CODOH Announced as New Publisher of Inconvenient History
By Richard A. Widmann.
Inconvenient History is pleased to announce that the Committee for Open Debate on the Holocaust (CODOH) has become our new publisher. CODOH is the longest running organization struggling for a free and open debate on the subject of the Holocaust. CODOH was founded in 1990 to encourage a free exchange of ideas with regard to the orthodox Holocaust narrative.
Our new association with CODOH will in no way limit the scope of our journal. Our mission remains the same: to revive the true spirit of the historical revisionist movement; a movement that was established primarily to foster peace through an objective understanding of the causes of modern warfare. At Inconvenient History, we have always believed that cutting through the exaggerations, lies and propaganda of the Holocaust story must be the starting point for any contemporary revisionist journal. We also understand that this territory is plagued of course, with a minefield of charges of “Holocaust denial,” “racism,” “anti-Semitism,” and “neo-Nazism.” Despite the persecution and insults, we understand that the myths of the Holocaust have smothered out a proper and accurate understanding of the Second World War.
Likewise the team at the newly reinvigorated CODOH believes that the attempt to identify every call for open debate about the gas chamber controversy with anti-Jewish sentiment is juvenile.
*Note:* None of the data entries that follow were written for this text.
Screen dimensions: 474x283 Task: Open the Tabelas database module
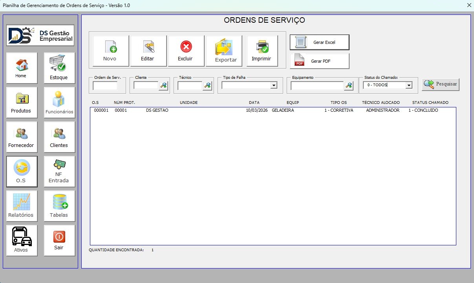tap(59, 206)
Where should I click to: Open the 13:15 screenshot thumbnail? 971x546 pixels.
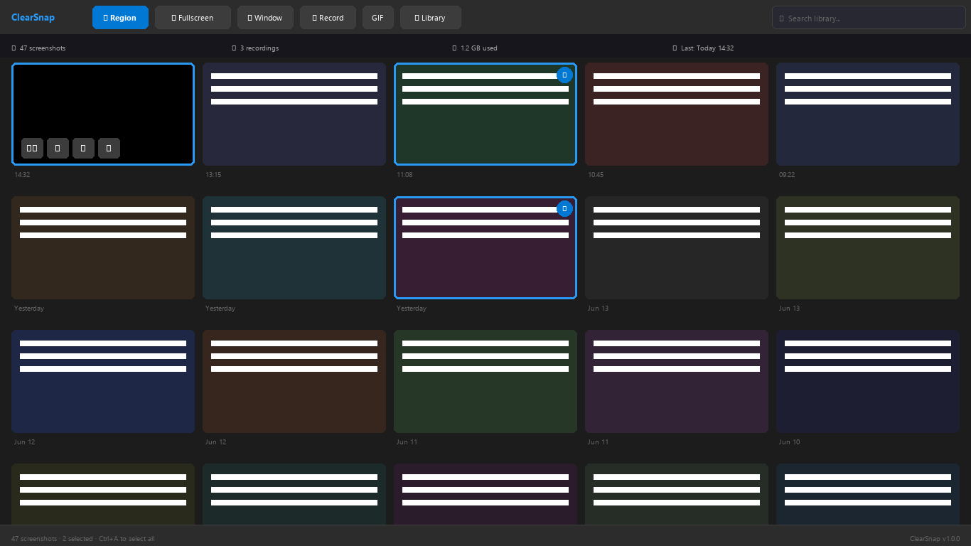(x=294, y=114)
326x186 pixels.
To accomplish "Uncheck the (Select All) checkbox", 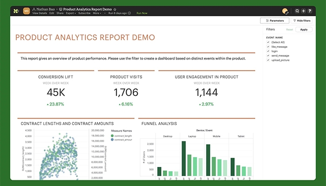I will [268, 42].
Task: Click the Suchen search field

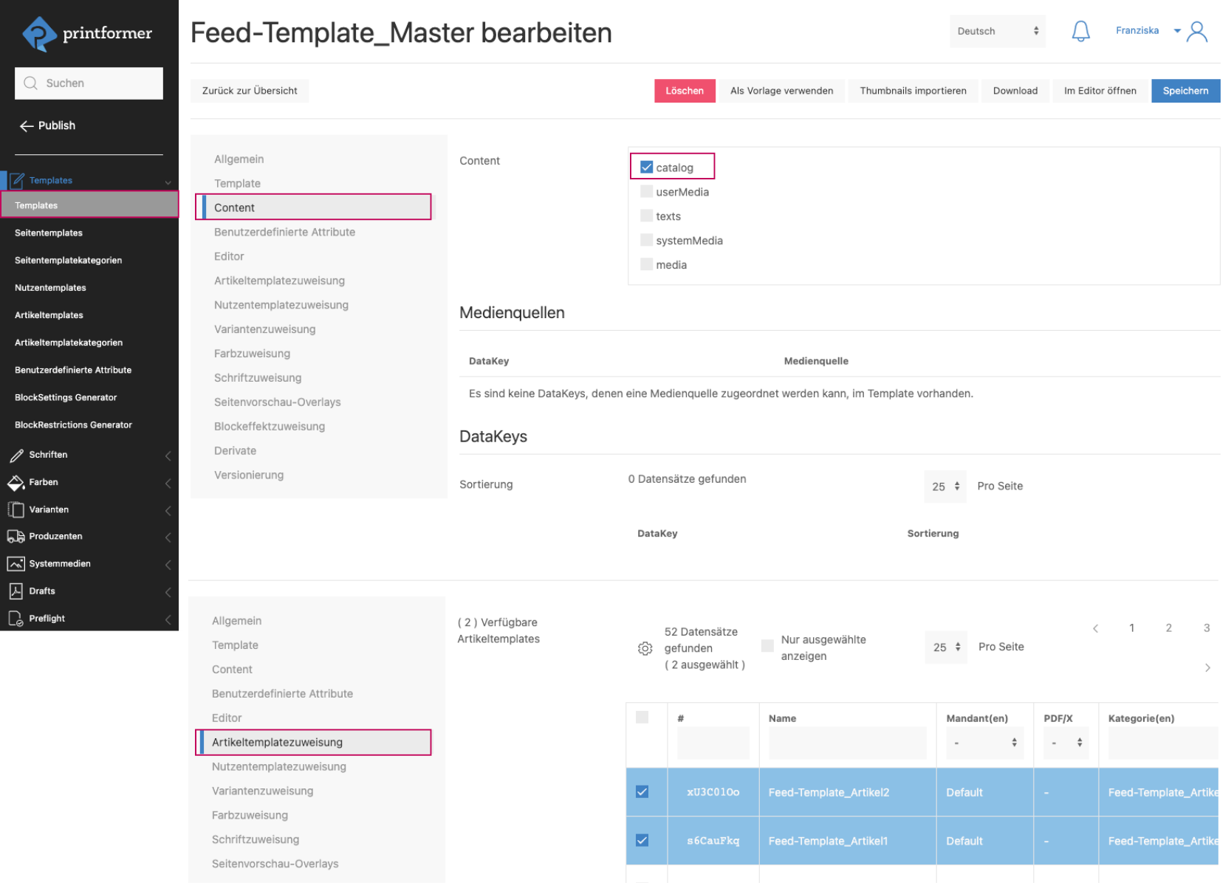Action: [x=89, y=83]
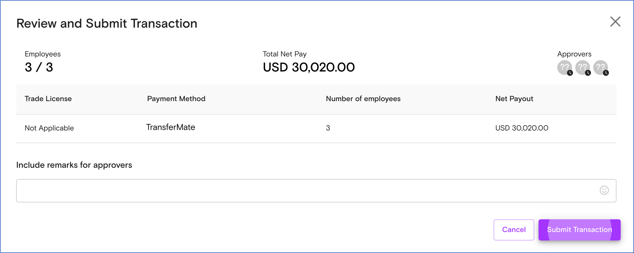Click the first approver avatar

click(564, 67)
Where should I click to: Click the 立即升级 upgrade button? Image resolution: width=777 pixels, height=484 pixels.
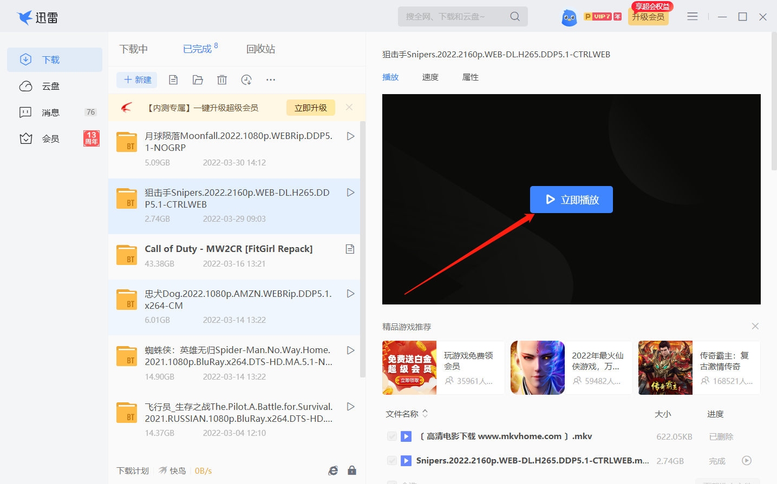click(310, 108)
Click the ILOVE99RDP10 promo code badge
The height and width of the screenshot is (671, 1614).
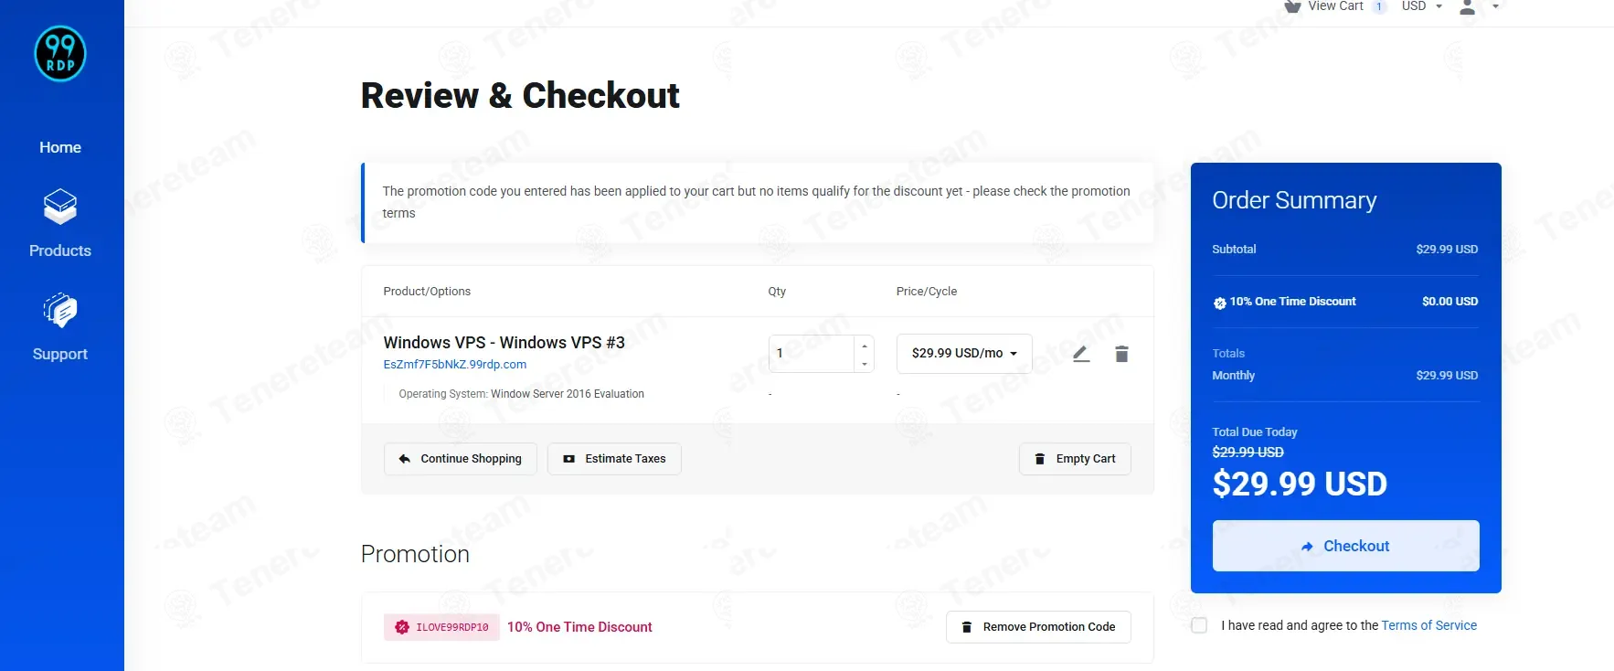(441, 627)
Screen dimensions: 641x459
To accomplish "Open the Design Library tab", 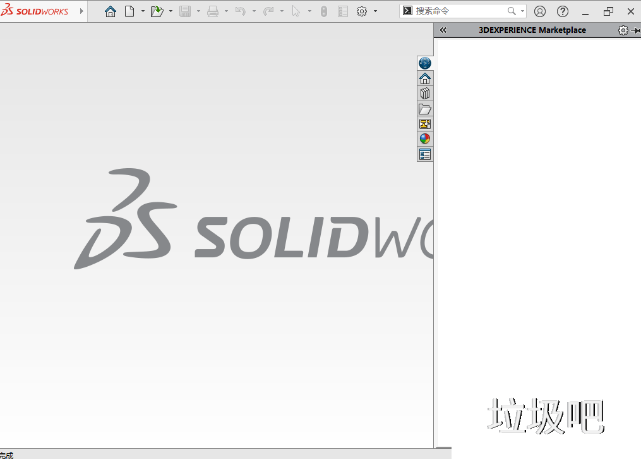I will (425, 94).
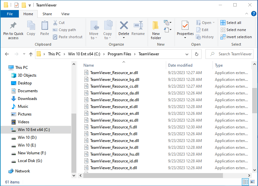Go up one folder level

click(31, 54)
Those who protest that it is more important to be sensitive to “survivors” than truthful to the historical record represent a world view that has no place in Western culture.
Like Inconvenient History, CODOH is not a membership organization and is not affiliated with any political party or political group. It is not the purpose of CODOH to prove the Holocaust “never happened,” or that European Jews did not suffer a catastrophe during the years of the Hitlerian regime.
We believe that the time for this new partnership could never be better. The last decade has witnessed an escalation of persecution of dissident historians and activists including the noteworthy imprisonments of David Irving, Germar Rudolf and Ernst Zündel among others. There can be little doubt that news of the incarceration of historians and writers with opposing viewpoints has had a chilling effect on honest investigation into the events of Second World War and the Holocaust. Whether it is actual imprisonment or deportation or loss of employment or threats against one's life or those of one's family, the ritual defamation results, for many, in avoidance of the subject matter entirely. We will never know how many honest—and accurate—revisions of the official story of this era will never be written or told for fear of the “democratic totalitarians.”
The time for new strength, new vigor, new energy is now. The time for a free exchange of ideas on this tragic time in our history is long overdue. May this new arrangement bring us one step closer to achieving that goal.